In the old days it was called “over extended”, which seems a little judge-y now.  It’s not for anyone else to say we’ve over extended ourselves beyond our income.  We make our own decisions, we are adults, we know stuff. And if we are teachers or professors we know A LOT of stuff.

So I will use the term “over committed”.

Here are some things you may have “over committed” yourself to:

  • A house that cost too much
  • A cottage that cost too much
  • Two or three cars that cost too much
  • Activities that… well, you get the point

We do need a home, and we deserve to redecorate, and we need transportation, and we need to exercise, our kids need to play hockey or learn how to dance (do they, really? Maybe they just need to exercise – oops judge-y).

The difficulty is in justifying everything we need and committing to “the best”.

There are a lot of reasons why we can’t afford “the best”, even if our income is substantial.  We are trapped in a time loop between days gone by when people could afford the best, but the best didn’t cost as much (the sixties) and a time when people have borrowed far more money than they can ever pay off in their lifetime to achieve the best for themselves and their families, because the best is many times more expensive than it was 60 years ago. – relative to our income.

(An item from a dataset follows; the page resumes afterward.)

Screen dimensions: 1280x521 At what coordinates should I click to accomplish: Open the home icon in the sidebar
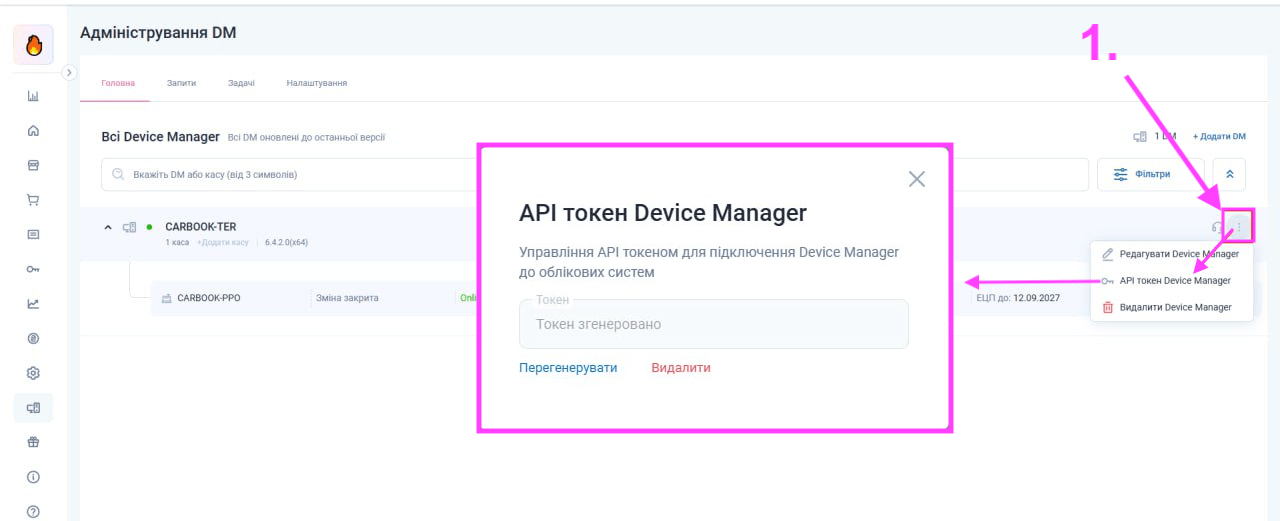[x=33, y=130]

For example, my mother bought a home in the early 70’s.  It cost $4500 and her income was about $6000 a year.  It’s difficult to relate to those numbers (inflation IS a thing!) so the important take away is that her annual income was more than the cost of the home.

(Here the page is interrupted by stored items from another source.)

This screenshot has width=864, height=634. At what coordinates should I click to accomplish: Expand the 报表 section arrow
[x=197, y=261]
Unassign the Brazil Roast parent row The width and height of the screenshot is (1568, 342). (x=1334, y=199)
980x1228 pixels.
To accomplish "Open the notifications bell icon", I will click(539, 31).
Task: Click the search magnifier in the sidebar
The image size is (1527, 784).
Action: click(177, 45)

Younger clients with a combined income of about $90,000 recently bought a home for $360,000.  It may seem like a reasonable cost, or even low, depending on where you live until I point out that their home cost almost 4 times their income, compared to my mother’s that was less than her income.  In large cities, homes are selling for $1 to $2 million.  Even if you have Big City income, homes are still running at least 4 if not 10 times personal income – that is LITERALLY exponential!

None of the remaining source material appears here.